Not that I need or want my blog to be SEXY. That’s not my thing. But that I believe I can help non-vanilla folks with their relationships (using Astrology) and need to start marketing myself that way. Yes, my friends, marketing! It all comes back to marketing when Mars is transiting your 2nd House š
The 2nd House is not a mysterious house. It’s Taurus! Nothing subtle about these lovely creatures. And yet it opposes a mysterious house, the 8th. Your money (2nd) vs. other people’s (8th). What you own vs. what you may share. I mean YOU KNOW what’s in your 2nd: don’t you?
Or do you have Neptune there natally or by transit and try as you might you cannot pin down what you value or even who you are or what others owe you or where you stop and where someone else begins…
The 2nd House is a cut-off point.
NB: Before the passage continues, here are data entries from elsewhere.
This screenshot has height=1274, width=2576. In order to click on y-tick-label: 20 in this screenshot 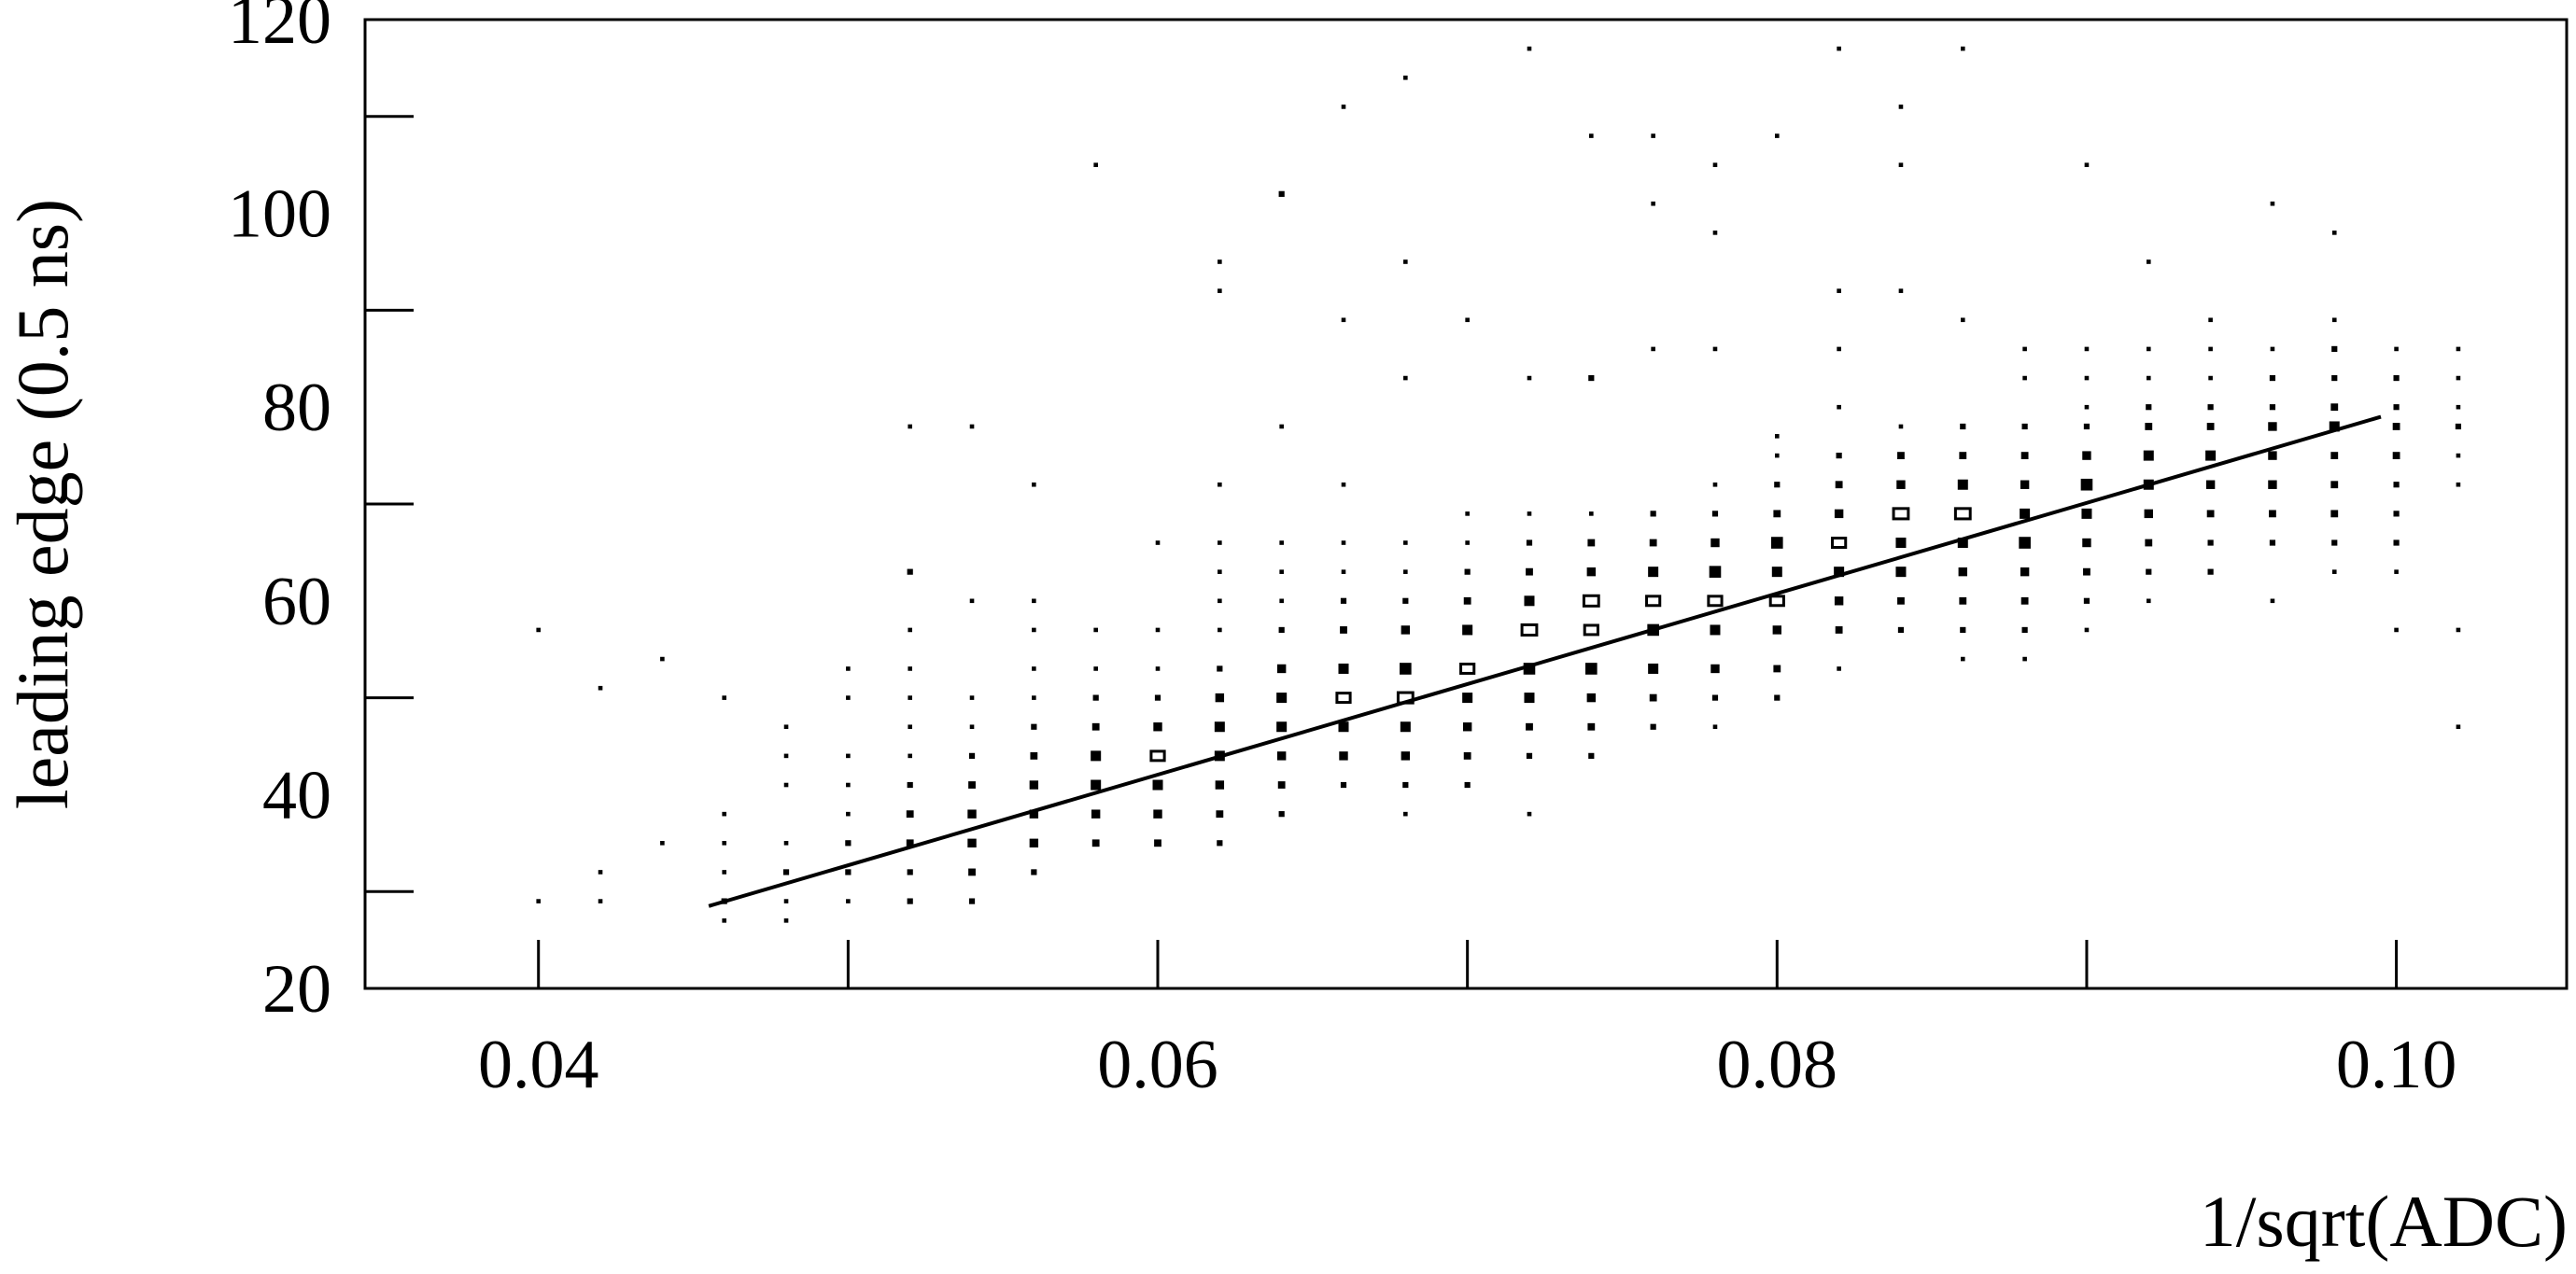, I will do `click(296, 989)`.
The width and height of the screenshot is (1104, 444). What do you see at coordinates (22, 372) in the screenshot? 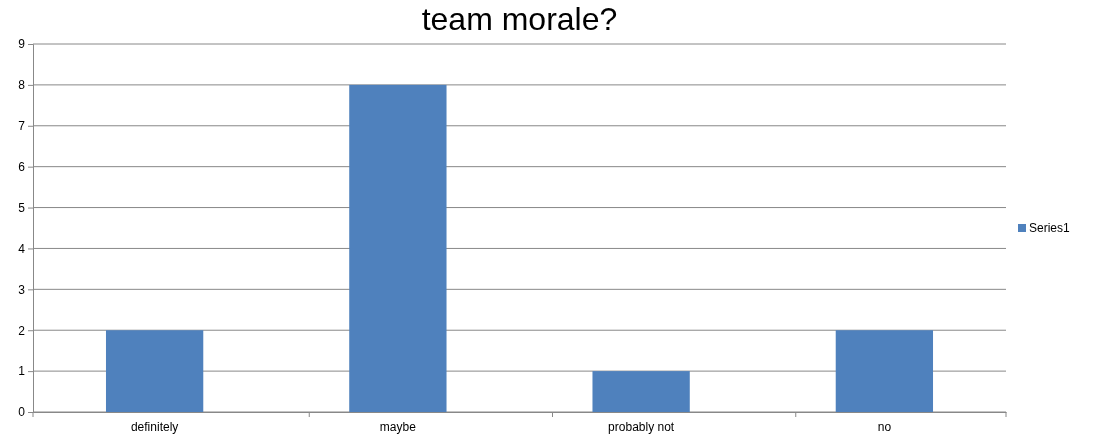
I see `y-tick-label: 1` at bounding box center [22, 372].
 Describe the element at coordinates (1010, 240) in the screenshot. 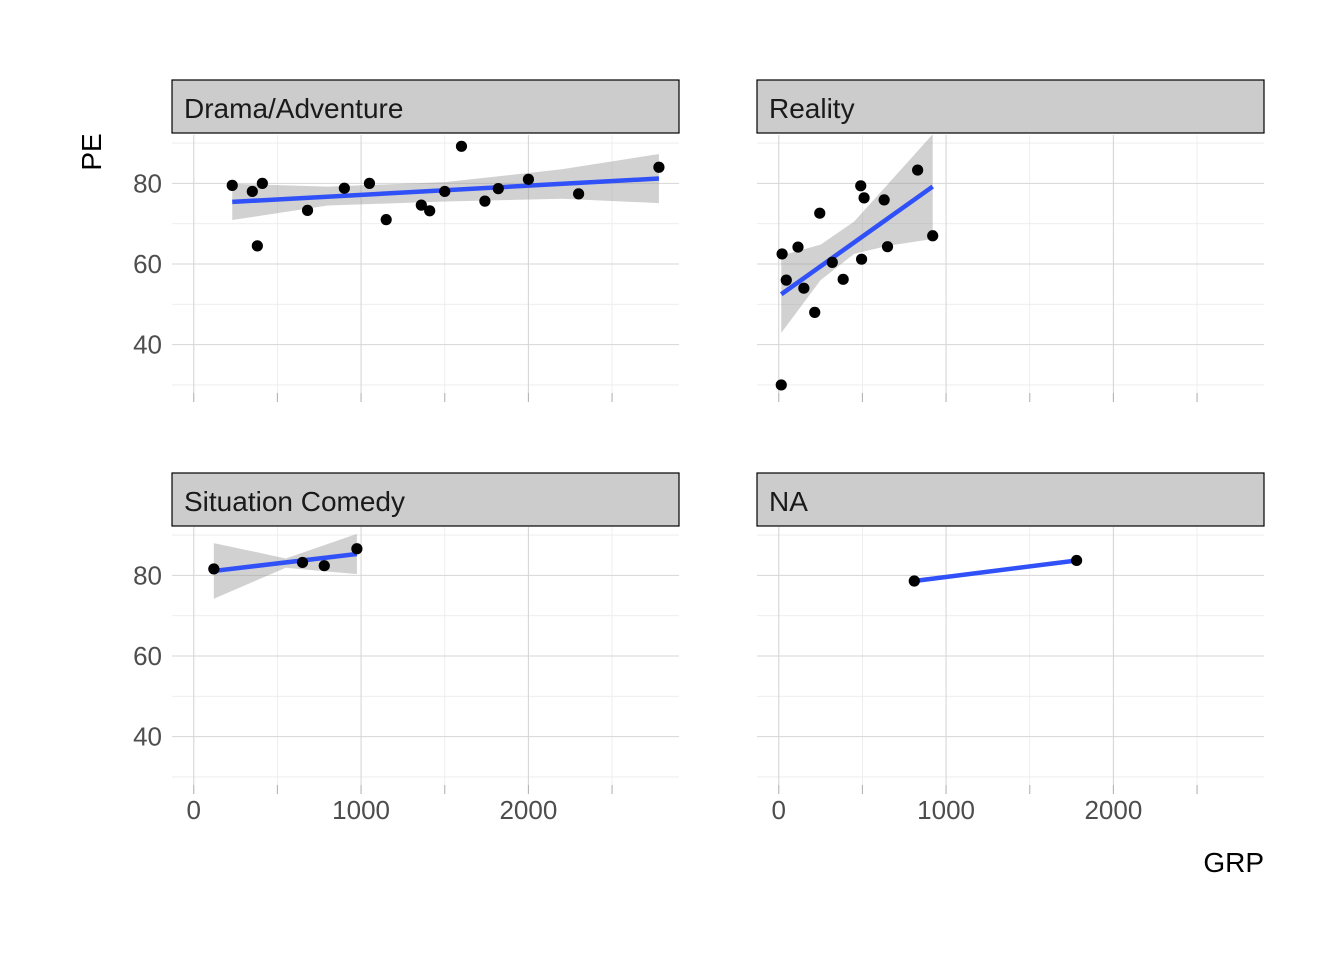

I see `panel-reality: Reality` at that location.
MINE. But a slippery MINE will tend to give away what, perhaps, should be kept.
I remember when I was a kid, an unpopular one, giving away my Peanuts books to some girl. Thought it would do me some good I suppose. Or was it that she asked me? Or that I intuited she wanted it? She probably didn’t value it. She had a big toothy smile and I remember her first and last name.
Without some 2nd House clarity, it can be hard to make decisions because what are they based on?
The 2nd House is your WEALTH but more than material, and I am departing from the traditional perspective here which considers the 2nd House “moveable goods.”
I have two planets in this house but I don’t think about it much. I think it’s time to pay a visit.
Love, MP
3 thoughts on “The 2nd House: A Moveable Feast”
Neptune in the second – NN, too.
I don’t know what to say about this. A couple of years ago, I wondered if this was the problem with my self-esteem: why couldn’t I see what others saw? And I’m talking about good, here, not bad. I avoid drugs, barely drink, don’t smoke – I’ve never needed anything like that for an escape. Books are special to me, and I used to be more creative (my dad recently showed me something that spoke of people feeling better when they drew happy pictures; I said, “I used to do that,” and he responded, “and you were a happy kid!”) Photography helps me.
I’m not a good salesperson, unless it’s something I really believe in. I’ve been so depressed, hurt and angry, but kindness is hugely important to me, and always has been. I used to care what people on here, and elsewhere, thought of me after witnessing me feeling so low and hurt (sometimes I still do care), but I know, as do others who have known and loved me for years, how important kindness is to me, and not dumping my rubbish on others. I pick up so much from others, that I need to isolate in order to feel better; I always avoided talking about anything that was wrong, because I knew that others didn’t need to be lumped with my problems, too, and I miss being that person so much – I was happier in general then – but it also worked to my detriment.
I didn’t realize Neptune was transiting my 2nd. Chiron, too. I don’t have anything there natally except retro Jupiter.
Chiron in 2nd Aquarius natally now I have retro Neptune and retro Uranus there doing the old confusing one two. I really have no clue how money is coming or how I’m to make it, so I’ve just surrendered to whatever shows up. I have however, revalued myself lately also with the help of Pluto going through my 1st house. Receiving and believing.